*Exercise description*
Copy out every one of the entries below word for word, but leave the pictures out.

┌─ Data section

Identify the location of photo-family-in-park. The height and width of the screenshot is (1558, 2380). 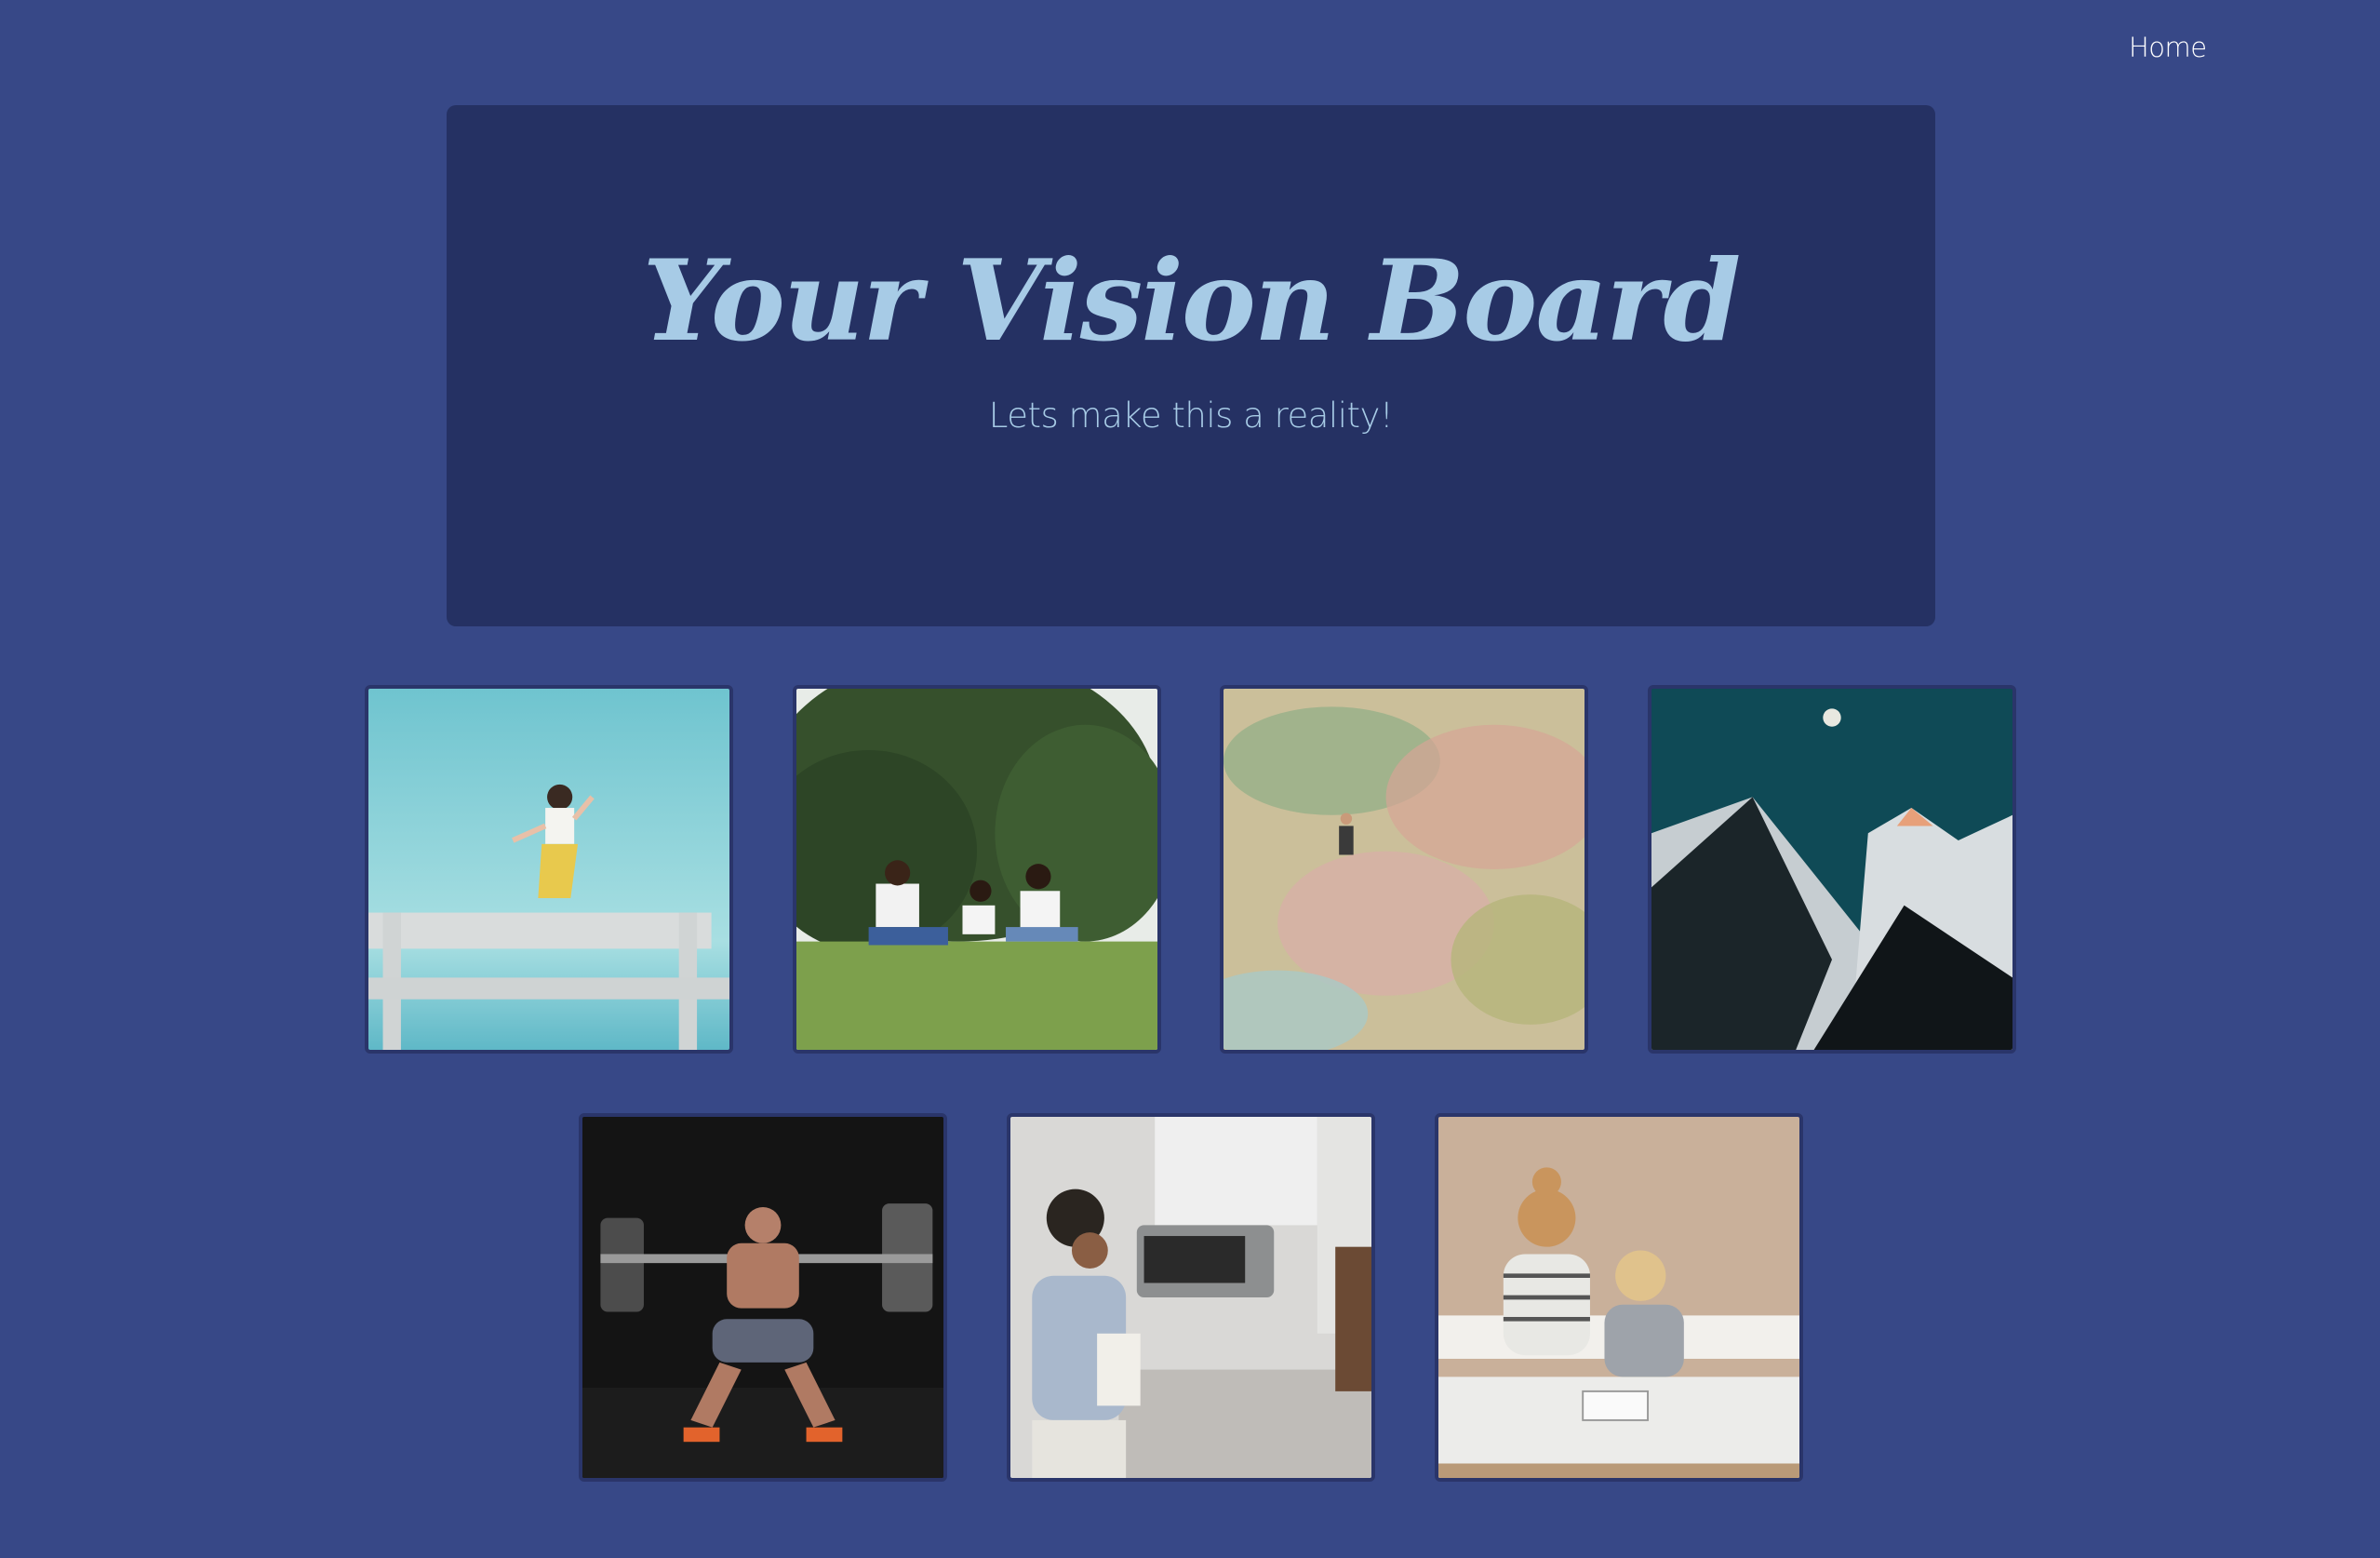
(977, 870).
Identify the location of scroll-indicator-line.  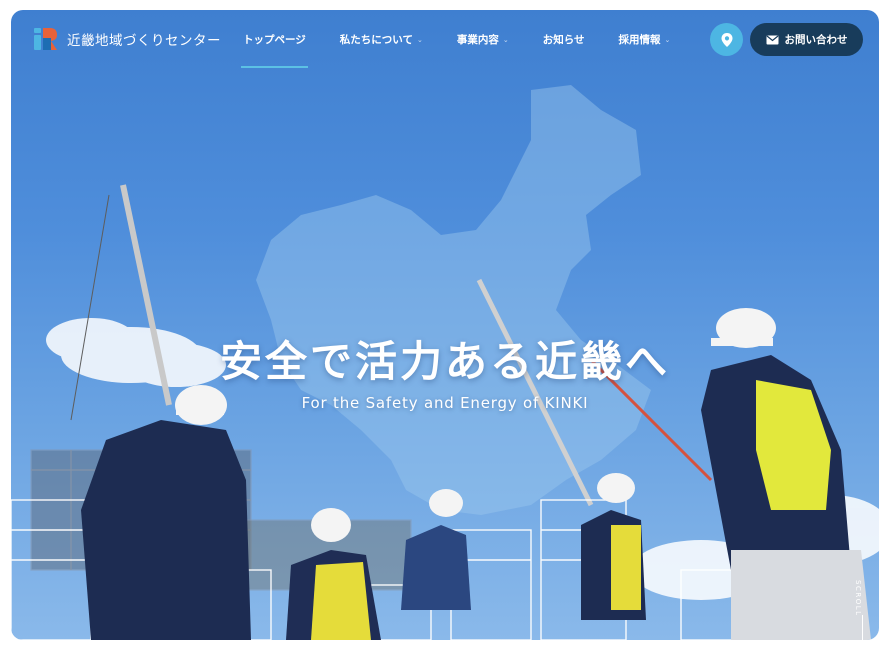
(862, 628).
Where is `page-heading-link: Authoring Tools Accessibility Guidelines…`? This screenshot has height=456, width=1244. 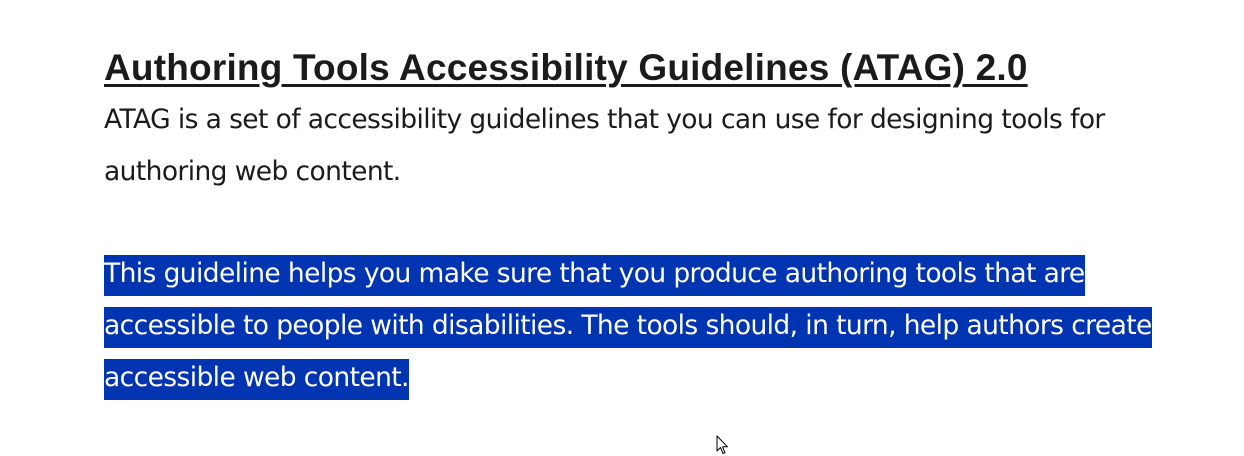
page-heading-link: Authoring Tools Accessibility Guidelines… is located at coordinates (654, 68).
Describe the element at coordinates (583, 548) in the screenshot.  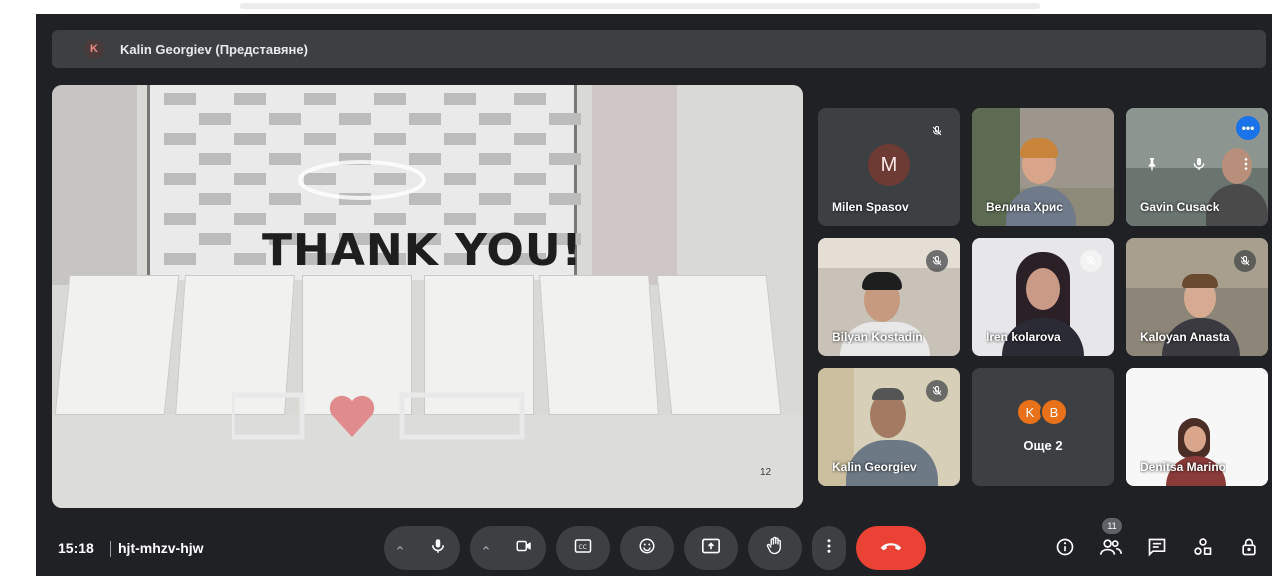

└─

*Answer to the problem*
Identify the location of photo-family-in-park. The height and width of the screenshot is (1558, 2380). 
(977, 870).
Identify the location of scroll-indicator-line.  
(862, 628).
Where is `page-heading-link: Authoring Tools Accessibility Guidelines…`? This screenshot has height=456, width=1244. 
page-heading-link: Authoring Tools Accessibility Guidelines… is located at coordinates (654, 68).
Describe the element at coordinates (583, 548) in the screenshot.  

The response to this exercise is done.